Location: The Yankee Creek placer extends for 6 miles in the upper part of Yankee Creek. The coordinates are for a point about halfway in the mined portion of the creek in the Iditarod quadrangle, the center is in the SE1/4 SW1/4 of section 1, T. 33 N., R. 38 W., of the Seward Meridian. The location is accurate. Yankee Creek is locality 44 of Cobb (1972 [MF 363]); also described in Cobb (1976 [OFR 76-576]).
Geology: Yankee Creek is one of the larger producers of placer gold mine in the Innoko mining district. Production from 1909 to 1995 has been at least 58,120 ounces of gold and 7,505 ounces of silver (Miller, Bundtzen, and Gray, 2005). About 20,000 ounces of placer gold has been mined in the Ophir-quadrangle part of the Yankee Creek drainage (Bundtzen and Laird, 1980). Yankee Creek occupies a broad, 1,600-foot-wide valley. The auriferous gravel deposits were thawed and shallow, and covered by 6 to 15 feet of overburden. The pay gravel varies from about 5 to 12 feet thick and most of the gold occurred within 3 feet of bedrock. Minor gold that was aggregated with the production from Yankee Creek came from its tributary creeks or gulches including Marten and Skookum Gulches. Although not important as producers themselves they are important as the sources of the gold in Yankee Creek as much of its production came from near the mouths of these tributaries. More than 90 percent of the gold-bearing gravels in Yankee Creek basin were in a single, fluvial, distributary channel about 7 miles long and 50 to about 250 feet wide. The remaining gold was produced from an ancestral terrace deposit on the east bank of Yankee Creek downstream from Yankee Creek placer camp. The placer gold in the Yankee Creek basin is downslope and downstream from the Ganes-Yankee Creek fault zone and its associated gold-bearing intrusions and country rocks (Bundtzen, 1980; Bundtzen and Miller, 1997; Miller, Bundtzen, and Gray, 2005). The gold from Yankee Creek varied from 850 to 886 fine and averages about 870 fine (Smith, 1941 [B 910-C]; Bundtzen, Cox, and Veach, 1987). Considerable placer scheelite was found near the head of the creek, just downstream from the Telephone Hill prospect (ID035). Other heavy minerals found in concentrates include arsenopyrite, magnesiochromite, ilmenite, anatase, eckermanite, and a trace of hidalgoite (Bundtzen, Cox, and Veach, 1987). Nuggets up to 32 ounces in weight have been mined from Yankee Creek (Babe Anderson, oral communication, 2003). Although no large mafic or ultramafic rock bodies are known in the area, chromite and magneisochromite are abundant in heavy mineral concentrates from Yankee Creek and also from Ganes Creek.
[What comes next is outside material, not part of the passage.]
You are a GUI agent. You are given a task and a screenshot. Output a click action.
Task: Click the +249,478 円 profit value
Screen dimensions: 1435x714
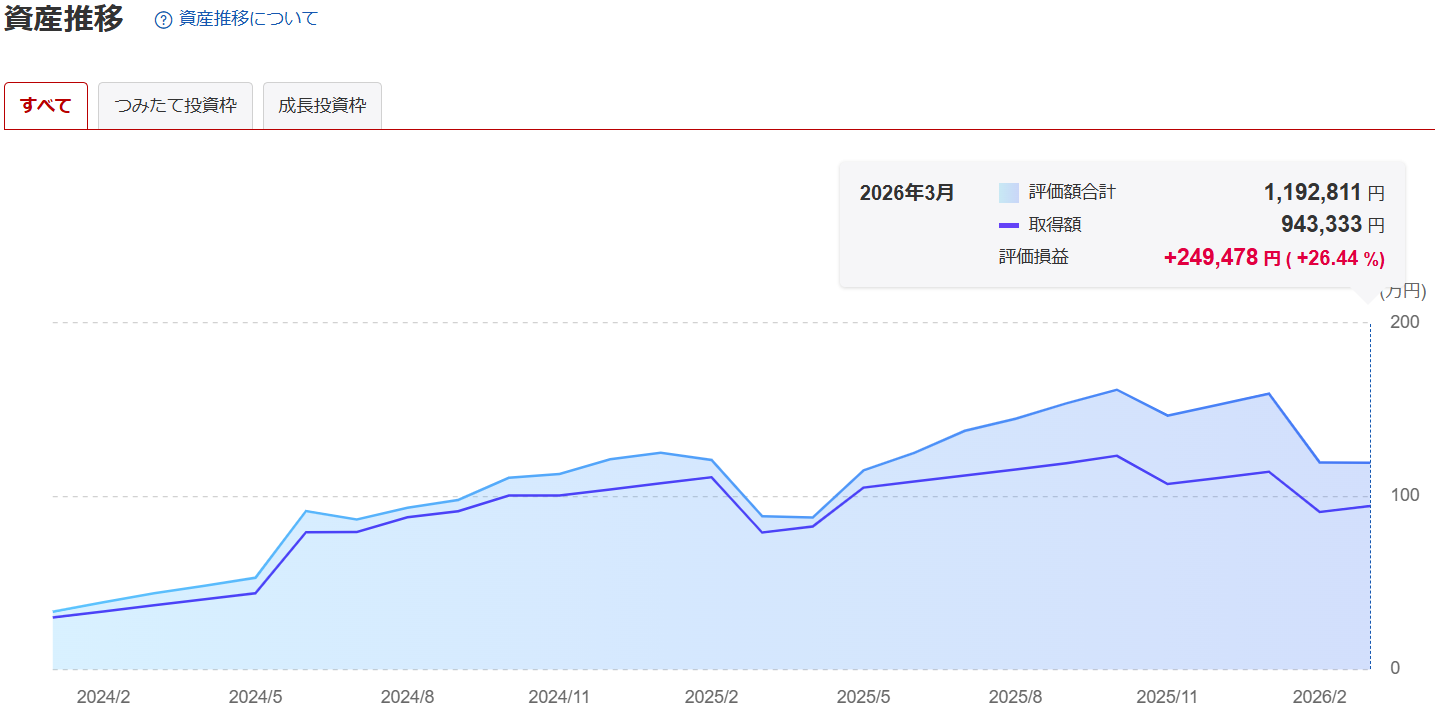(x=1221, y=258)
Easily eroded, altered mafic-ultramafic dikes and sills near the Ganes-Yankee fault might be the source of the chromite and magnesiochromite.
Workings: Yankee Creek was prospected in the winter of 1908-09 (Maddren, 1910) and mining probably began later in 1909. Most of the creek was explored with churn drills in 1918 and 1919 (Toivo Rosander, oral commun., 1979). Because the placer deposit was shallow and thawed, most prospecting and exploration since World War II has been in bulldozer cuts and test pits.
Age: The Yankee Creek placer is probably Late Tertiary to Quaternary in age (Hopkins and others, 1971).
Alteration: Weathering at bedrock surface.
Production: Yankee Creek has been a significant producer of placer gold in the Innoko mining district. Production from 1909 to 1995 has been at least 58,120 ounces of gold and 7,505 ounces of silver (Miller, Bundtzen, and Gray, 2005). About 20,000 ounces of placer gold has been mined in the Ophir-quadrangle part of the Yankee Creek drainage (Bundtzen and Laird, 1980). The creek was first mined in open cuts with scrapers and draglines and later by dredging. The Discovery claim is near the Rosander mine camp in section 1, T. 33 N., R. 38 W, of the Seward Meridian. The creek has been worked from 14 Above to 11 Below Discovery, almost all of which is in the Iditarod quadrangle. A diesel-powered flume dredge, the Felder, Gale, and Higgins dredge, operated from 1921 to about World War II (Smith, 1942). The dredge burned; remnants of the dredge are on No. 6 Above Discovery in the SE1/4 section 21, T. 33 N., R. 38 W (Eakin, 1914; Mertie, 1936; T.K. Bundtzen, unpublished data, 1978, 1979, 2002). Mining was renewed in 1946, when the Toivo Rosander and Larry Reed began mining Yankee Creek and recovered the gold with a large elevated-sluice box fed by bulldozers and draglines (Stewart, 1947). This operation, which accounts for about 65 percent of the recorded production on Yankee Creek, continued until 1968 (unpublished U.S. Mint records; Tovio Rosander oral communication, 1980). From 1986-1994, Anderson and Sons, Inc. mined in open cuts with bulldozers on Yankee Creek and two Yankee Creek has produced gold nuggets up to 32 ounces in weight (Babe Anderson, oral communication., 2003).
Reserves: None documented. Placer gold resources probably exist in tributary creeks and in low-grade terrace deposits in the lower part of the Yankee Creek basin.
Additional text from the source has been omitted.